C++ Logo

std-proposals

Advanced search

Re: [std-proposals] constexpr tolower, toupper, isalpha

From: Jason McKesson <jmckesson_at_[hidden]>
Date: Wed, 9 Jul 2025 16:48:54 -0400
On Wed, Jul 9, 2025 at 3:13 PM Oliver Hunt via Std-Proposals
<std-proposals_at_[hidden]> wrote:
>
> I re-read this reply and it’s unreasonably mean/antagonistic so I apologize for that.
>
> The core issue here is that normalization is much more complex than just capitalization - it’s easy to think of capitalization as being the quintessential normalization that everything needs if you’re used to languages where that is essentially the only “no op” normalization, and this is an issue I’ve repeatedly encountered over the years so I think I reflexively responded unreasonably.

I think it is important to point this out: "normalization" has a
*very* specific definition in Unicode (technically 4 definitions), and
case operations have basically nothing to do with any of them. I just
want to make sure we're all on the same page.

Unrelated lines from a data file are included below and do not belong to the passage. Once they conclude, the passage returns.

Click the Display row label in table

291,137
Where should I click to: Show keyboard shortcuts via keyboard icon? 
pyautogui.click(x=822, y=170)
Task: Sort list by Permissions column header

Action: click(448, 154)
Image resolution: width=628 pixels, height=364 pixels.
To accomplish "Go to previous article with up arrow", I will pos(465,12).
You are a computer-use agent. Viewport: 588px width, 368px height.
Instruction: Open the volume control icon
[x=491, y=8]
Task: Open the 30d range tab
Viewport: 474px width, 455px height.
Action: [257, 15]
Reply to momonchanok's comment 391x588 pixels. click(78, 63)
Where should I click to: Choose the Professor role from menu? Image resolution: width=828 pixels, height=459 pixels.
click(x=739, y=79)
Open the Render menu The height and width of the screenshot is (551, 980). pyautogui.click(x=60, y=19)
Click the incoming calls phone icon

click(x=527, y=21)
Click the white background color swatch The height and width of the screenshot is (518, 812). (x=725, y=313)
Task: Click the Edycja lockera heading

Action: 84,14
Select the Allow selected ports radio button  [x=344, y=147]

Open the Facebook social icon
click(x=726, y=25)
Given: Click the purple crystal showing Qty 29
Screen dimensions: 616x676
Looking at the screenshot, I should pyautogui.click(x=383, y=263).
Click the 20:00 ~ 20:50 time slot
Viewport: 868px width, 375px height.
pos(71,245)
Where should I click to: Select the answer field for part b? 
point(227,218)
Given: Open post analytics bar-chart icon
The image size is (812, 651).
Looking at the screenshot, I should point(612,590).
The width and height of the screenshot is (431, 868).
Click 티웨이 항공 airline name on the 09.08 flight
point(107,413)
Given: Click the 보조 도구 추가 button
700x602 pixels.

> I think a more reasonable response would have been:
>
> Real world normalization is non-trivial, and it’s easy for people used to a single form of normalization to forget that other normalization schemes exist that are equivalently important for other languages. Given languages like C and C++ have historically made mistakes in assuming Eurocentric approaches to language (or more realistically anglo-centric) it’s important for us to avoid repeating the mistakes of the past.
>
> The reason ICU has such a complex API is because such an API is necessary for dealing with both real world language and also unicode (whether these are strictly the same is up for debate :D). *If* we were to integrate unicode directly into C++ it would realistically need to be incorporating C++ appropriate interfaces for the core unicode operations, not incorporating the actual tables or specific unicode releases - this would permit the standard library to forward to their own implementation of the unicode standard, the OS implementation, etc (which would allow a binary to be sure its interpretation of unicode matches the OS).

Does ICU actually have some way to back-door its own Unicode tables,
to replace its tables with the OS's tables or user-defined ones?

Because if it doesn't, I don't know why the C++ standard Unicode
support would need to.

Also, it's not clear what this has to do with implementing Unicode
simple case folding. It's a thing in the Unicode standard. It's a
thing that ICU explicitly supports
(https://github.com/unicode-org/icu/blob/main/docs/userguide/transforms/casemappings.md).
If the standard library is going to support Unicode, why wouldn't we
want it to support simple case folding?

It seems to me that your overall point is that simple case folding is
a bad idea and therefore the C++ standard library shouldn't support
it. But it's still part of Unicode, so it feels incomplete to provide
support for Unicode in the standard library without it.

Received on 2025-07-09 20:49:06